Great for ISIS, drug cartels, arms dealers and all those sort of people.

https://www.cryptocoinsnews.com/untraceable-cryptocurrency-monero-is-booming/


----------



## noirua (13 January 2021)

Monero, Dash, and Zcash rebound strongly, outperforming other altcoins
					

Bitcoin's plunge to $30,000 negatively impacted altcoins at the beginning of the week. However, privacy-oriented coins managed to reverse the trend qu




					www.fxstreet.com


----------



## kenny (14 January 2021)

Nothing will trigger governments more within the cryptocurrency space than Privacy coins designed to obfuscate financial and security transactions. I expect the trend will be for authorities to put pressure on the parts of the ecosystem that interact with the "fiat world" such as centralised exchanges to track privacy coin transactions or ban them entirely. presumably this will drive privacy coin users/owners to alternative sites and limit usage which in turn will weigh heavily on the price.


----------



## againsthegrain (14 January 2021)

kenny said:


> Nothing will trigger governments more within the cryptocurrency space than Privacy coins designed to obfuscate financial and security transactions. I expect the trend will be for authorities to put pressure on the parts of the ecosystem that interact with the "fiat world" such as centralised exchanges to track privacy coin transactions or ban them entirely. presumably this will drive privacy coin users/owners to alternative sites and limit usage which in turn will weigh heavily on the price.




I was just thinking how in usa atm they are banning trump and his followers from the internet and how easy it is.  If crypto gets on somebody's serious shitlist I expect it can just as easily be blocked too.  Strating from isps denying service to anybody mining/trading to hosts closing down hosting to exchanges.


----------



## kenny (14 January 2021)

againsthegrain said:


> I was just thinking how in usa atm they are banning trump and his followers from the internet and how easy it is.  If crypto gets on somebody's serious shitlist I expect it can just as easily be blocked too.  Strating from isps denying service to anybody mining/trading to hosts closing down hosting to exchanges.

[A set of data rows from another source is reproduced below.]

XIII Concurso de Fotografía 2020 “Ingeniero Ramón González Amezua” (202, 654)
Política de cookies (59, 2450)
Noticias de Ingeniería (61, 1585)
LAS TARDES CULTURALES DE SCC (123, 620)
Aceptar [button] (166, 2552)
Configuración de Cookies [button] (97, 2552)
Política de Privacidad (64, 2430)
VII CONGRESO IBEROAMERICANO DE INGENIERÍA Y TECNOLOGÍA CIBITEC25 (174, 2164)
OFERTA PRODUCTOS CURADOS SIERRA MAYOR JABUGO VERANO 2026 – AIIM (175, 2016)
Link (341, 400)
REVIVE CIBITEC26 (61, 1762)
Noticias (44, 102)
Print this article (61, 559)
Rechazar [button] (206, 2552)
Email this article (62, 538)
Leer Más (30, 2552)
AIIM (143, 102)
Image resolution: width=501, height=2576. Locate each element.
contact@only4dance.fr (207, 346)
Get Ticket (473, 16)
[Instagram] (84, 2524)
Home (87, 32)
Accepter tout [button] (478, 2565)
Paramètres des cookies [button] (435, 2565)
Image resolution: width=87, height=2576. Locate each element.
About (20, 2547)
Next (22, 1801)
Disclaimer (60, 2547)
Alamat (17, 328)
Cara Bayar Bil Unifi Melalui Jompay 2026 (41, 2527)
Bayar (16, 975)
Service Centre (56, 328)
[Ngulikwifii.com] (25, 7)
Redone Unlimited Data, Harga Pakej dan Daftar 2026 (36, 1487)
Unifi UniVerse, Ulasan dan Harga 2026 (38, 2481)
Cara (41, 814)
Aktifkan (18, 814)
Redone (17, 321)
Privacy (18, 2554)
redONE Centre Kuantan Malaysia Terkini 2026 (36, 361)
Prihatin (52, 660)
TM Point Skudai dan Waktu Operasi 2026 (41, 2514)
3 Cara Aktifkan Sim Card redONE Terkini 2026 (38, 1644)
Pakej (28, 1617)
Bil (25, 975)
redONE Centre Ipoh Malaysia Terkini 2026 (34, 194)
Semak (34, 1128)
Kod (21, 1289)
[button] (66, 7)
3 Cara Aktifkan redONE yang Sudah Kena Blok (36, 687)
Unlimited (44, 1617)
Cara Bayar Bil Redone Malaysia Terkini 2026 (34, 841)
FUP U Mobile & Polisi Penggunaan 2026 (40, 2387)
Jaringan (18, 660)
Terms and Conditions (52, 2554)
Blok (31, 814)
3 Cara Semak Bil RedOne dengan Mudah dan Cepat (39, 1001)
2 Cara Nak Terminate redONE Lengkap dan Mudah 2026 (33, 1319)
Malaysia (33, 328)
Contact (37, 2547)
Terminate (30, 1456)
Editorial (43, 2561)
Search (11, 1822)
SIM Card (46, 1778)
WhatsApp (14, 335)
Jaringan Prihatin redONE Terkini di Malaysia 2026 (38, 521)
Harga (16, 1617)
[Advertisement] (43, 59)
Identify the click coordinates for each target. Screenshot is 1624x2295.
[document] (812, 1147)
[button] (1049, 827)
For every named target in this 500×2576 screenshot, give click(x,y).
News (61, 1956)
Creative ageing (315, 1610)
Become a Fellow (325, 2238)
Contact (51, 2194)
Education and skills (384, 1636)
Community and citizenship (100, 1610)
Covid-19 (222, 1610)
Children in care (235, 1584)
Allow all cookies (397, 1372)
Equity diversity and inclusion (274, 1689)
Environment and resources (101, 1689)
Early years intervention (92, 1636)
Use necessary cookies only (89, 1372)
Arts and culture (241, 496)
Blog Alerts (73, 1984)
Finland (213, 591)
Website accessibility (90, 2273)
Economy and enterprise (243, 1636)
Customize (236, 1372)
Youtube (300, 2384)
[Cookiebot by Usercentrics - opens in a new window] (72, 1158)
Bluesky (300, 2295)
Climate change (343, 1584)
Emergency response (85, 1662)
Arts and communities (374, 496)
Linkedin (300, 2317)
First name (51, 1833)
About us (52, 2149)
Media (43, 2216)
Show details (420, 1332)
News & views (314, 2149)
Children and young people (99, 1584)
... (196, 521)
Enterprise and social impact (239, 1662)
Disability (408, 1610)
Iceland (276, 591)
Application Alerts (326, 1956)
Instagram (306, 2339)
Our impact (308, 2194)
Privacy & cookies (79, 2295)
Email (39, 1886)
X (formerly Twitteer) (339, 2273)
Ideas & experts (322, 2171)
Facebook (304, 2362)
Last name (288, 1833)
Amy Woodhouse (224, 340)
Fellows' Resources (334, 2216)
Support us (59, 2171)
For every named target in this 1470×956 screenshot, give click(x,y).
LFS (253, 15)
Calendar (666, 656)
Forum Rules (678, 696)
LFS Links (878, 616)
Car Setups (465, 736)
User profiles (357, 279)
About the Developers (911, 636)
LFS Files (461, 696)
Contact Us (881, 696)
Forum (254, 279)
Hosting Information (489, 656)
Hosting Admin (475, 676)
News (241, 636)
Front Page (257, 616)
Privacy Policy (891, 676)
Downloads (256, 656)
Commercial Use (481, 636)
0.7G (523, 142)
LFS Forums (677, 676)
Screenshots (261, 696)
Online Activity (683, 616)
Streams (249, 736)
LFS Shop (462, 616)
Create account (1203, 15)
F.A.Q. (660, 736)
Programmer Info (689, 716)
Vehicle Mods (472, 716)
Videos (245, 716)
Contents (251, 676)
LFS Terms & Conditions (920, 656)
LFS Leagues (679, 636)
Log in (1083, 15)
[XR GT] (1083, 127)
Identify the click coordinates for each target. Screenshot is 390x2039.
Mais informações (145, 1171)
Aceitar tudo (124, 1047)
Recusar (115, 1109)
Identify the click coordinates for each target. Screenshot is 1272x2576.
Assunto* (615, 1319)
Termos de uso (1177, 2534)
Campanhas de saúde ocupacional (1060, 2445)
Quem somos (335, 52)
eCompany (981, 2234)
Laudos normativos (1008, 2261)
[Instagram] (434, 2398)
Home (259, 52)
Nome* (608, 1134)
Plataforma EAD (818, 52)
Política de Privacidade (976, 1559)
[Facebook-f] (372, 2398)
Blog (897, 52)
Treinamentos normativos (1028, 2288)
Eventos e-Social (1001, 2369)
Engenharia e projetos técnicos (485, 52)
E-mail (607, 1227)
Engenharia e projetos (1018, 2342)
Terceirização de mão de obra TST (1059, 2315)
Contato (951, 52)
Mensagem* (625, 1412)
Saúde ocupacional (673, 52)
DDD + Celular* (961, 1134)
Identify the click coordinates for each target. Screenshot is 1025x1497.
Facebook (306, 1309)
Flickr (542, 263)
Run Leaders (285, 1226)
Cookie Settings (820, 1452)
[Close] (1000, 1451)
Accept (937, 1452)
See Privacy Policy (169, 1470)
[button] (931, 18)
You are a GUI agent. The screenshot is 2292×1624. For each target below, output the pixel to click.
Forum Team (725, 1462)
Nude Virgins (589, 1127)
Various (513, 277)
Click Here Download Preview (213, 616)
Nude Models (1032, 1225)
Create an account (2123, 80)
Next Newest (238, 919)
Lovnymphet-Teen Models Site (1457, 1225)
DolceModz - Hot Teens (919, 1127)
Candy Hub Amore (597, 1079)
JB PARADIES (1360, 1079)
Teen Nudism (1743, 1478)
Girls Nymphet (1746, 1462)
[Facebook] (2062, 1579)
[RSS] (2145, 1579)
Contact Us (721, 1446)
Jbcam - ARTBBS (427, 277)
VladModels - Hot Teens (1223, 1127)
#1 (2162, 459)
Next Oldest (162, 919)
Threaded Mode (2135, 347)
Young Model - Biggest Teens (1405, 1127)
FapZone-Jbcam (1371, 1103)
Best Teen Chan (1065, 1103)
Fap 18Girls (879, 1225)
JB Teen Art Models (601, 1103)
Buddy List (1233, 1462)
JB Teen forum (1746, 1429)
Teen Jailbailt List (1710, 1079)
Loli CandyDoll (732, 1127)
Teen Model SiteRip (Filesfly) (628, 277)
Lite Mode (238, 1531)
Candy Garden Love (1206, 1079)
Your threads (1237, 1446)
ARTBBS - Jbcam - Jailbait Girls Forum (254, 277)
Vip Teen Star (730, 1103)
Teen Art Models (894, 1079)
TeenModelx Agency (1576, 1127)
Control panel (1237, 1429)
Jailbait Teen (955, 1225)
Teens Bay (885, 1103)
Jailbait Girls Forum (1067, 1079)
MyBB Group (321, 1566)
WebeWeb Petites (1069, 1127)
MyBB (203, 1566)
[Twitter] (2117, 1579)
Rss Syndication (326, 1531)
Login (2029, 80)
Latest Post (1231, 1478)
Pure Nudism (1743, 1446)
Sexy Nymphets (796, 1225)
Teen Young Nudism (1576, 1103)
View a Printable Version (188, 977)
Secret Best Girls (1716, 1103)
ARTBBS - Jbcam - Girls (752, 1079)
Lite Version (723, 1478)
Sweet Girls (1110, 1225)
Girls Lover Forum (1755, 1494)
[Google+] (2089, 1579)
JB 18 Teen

To give blockchain proponents credit, they are fully aware of regulatory risk and there are quite a number of novel projects aiming to mitigate such risks. For instance;









						Blockstream Satellite: Bitcoin blockchain broadcasts
					

Blockstream Satellite broadcasts the Bitcoin blockchain around the world 24/7 for free, expanding access to the Bitcoin network to anyone in the world.




					blockstream.com
				












						Home - SpaceChain
					

SpaceChain Is The World's Leading Integrator of Space, Security, and Blockchain SpaceChain offers space-as-a-service for modern businesses, enabling companies to innovate new use cases using space products and take their blockchain tech to space. Find Out More SpaceChain Empowers Individuals and...




					spacechain.com
				




It's a race perhaps, between the blockchain ecosystem maturing and deepening fast enough before the incumbent centralised authorities devise onerous measures that will ostensibly restrict the masses from participating in the name of protection. Once the blockchain ecosystem has a wide enough pool of alternative service providers, the existential risk of being destroyed because AWS and Google decide to ban you diminishes.


----------